==== Dataset excerpts

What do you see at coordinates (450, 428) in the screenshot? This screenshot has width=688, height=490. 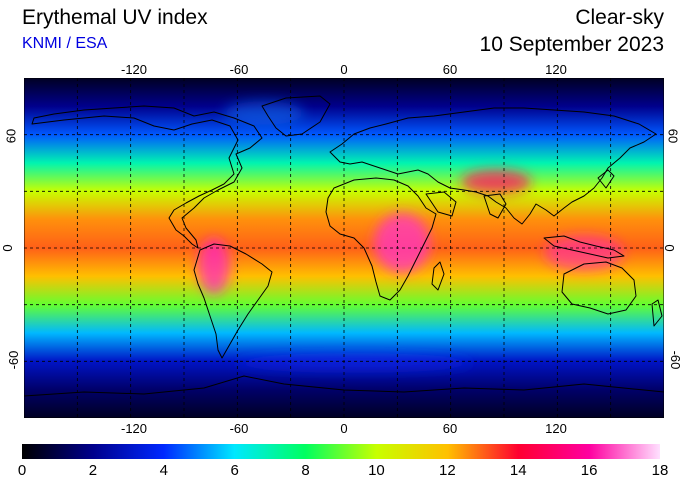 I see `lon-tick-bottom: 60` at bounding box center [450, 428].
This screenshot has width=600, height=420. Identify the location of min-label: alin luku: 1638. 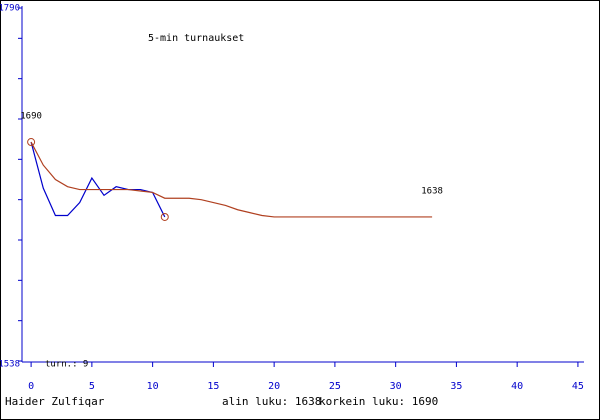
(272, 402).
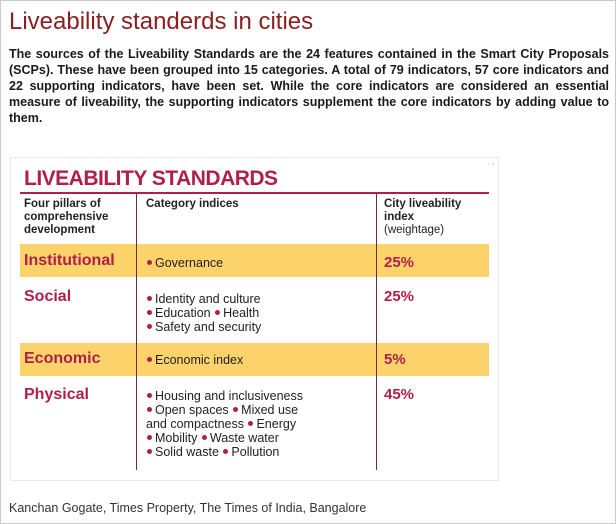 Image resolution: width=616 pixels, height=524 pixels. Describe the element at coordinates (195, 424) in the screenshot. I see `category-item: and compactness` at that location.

========
==== Dataset excerpts

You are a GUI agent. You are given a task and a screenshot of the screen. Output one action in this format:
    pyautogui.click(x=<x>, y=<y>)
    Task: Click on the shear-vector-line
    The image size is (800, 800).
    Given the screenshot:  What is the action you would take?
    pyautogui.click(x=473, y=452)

========

**Directions for this task**
Revise the part of the data that opens with the line containing "This screenshot has width=600, height=420." and closes with the line containing "Image resolution: width=616", replacing "the location of" with "the position of" and leaving everything else unchanged. Reproduce only those lines, and omit the pictures.

**Exercise response**
This screenshot has width=600, height=420. Identify the position of min-label: alin luku: 1638. 
(272, 402).
 Image resolution: width=616 pixels, height=524 pixels. Describe the element at coordinates (195, 424) in the screenshot. I see `category-item: and compactness` at that location.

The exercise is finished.